Despite being called "the king of couture," the Spanish-born designer Cristobal Balenciaga spent years feuding with the French Federation of Haute Couture, whose members decide which houses are allowed to call themselves haute couture under French law.

The Basque creator, whom Christian Dior deemed "the master of us all," pointedly held his shows a month after the official couture presentations, before shutting his workshop in 1968.

But Balenciaga's current designer Demna Gvasalia told Le Figaro that "relaunching haute couture is my mission for this house."

"This is where we came from, and after 50 years we're coming back," he said.

The federation told AFP they could not confirm if Balenciaga was being admitted to the elite body, which currently counts just 16 haute couture practitioners.

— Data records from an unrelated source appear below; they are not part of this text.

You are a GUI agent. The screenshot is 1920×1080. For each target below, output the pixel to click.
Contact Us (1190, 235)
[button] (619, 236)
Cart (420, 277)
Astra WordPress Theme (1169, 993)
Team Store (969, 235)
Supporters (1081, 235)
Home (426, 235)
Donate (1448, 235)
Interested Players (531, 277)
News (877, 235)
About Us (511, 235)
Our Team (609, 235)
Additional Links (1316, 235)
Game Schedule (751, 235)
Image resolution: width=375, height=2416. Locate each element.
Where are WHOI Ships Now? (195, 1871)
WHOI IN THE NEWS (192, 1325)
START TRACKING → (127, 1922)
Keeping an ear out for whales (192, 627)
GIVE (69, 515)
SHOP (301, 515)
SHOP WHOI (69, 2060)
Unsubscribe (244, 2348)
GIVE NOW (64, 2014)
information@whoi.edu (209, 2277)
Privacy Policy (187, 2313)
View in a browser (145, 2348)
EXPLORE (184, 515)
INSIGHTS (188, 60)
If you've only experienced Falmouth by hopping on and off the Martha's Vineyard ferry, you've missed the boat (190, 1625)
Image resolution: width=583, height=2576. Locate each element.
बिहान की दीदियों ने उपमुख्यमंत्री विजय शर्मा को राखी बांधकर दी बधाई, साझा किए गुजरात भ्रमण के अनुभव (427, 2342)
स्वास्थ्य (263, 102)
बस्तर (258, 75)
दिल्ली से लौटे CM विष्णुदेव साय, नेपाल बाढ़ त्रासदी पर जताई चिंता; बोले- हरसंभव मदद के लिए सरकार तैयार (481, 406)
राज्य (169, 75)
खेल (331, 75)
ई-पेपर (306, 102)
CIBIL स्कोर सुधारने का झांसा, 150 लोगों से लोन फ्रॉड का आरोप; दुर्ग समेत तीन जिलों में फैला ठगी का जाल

Haute couture shows are held twice a year, in January and July, separately from the presentations of ready-to-wear collections.

Gvasalia, the Georgian-born provocateur, might seem an unlikely choice to spearhead a revival of painstaking and time-consuming craftmanship at the esteemed brand, now owned by French luxury conglomerate Kering.

But the founder of the poverty-chic brand Vetements -- known for subverting expectations with items such as a $2,000 leather version of Ikea's iconic blue shopping bag -- said he was already dedicating one day a week to couture at Balenciaga, which he joined in 2015.

His workshop will be at the same address on the Avenue George V where Balenciaga began plying his trade in Paris in 1937.

"Haute couture implies certain constraints but it also allows a unique aesthetic freedom," Gvasalia told Le Figaro.

"This project is also my response to the question: 'What is luxury today?'" he said.

"I know that fashion wants to present itself as inclusive, but not everything can be available to everybody. And that's the way it should be."

His announcement comes just days after French legend Jean Paul Gaultier said he would present his final haute couture show on Wednesday, capping a 50-year career that saw him explode the boundaries of what fashion could be.

The flamboyant creator said he would bow out with a "big party" before embarking on an as-yet unspecified new project.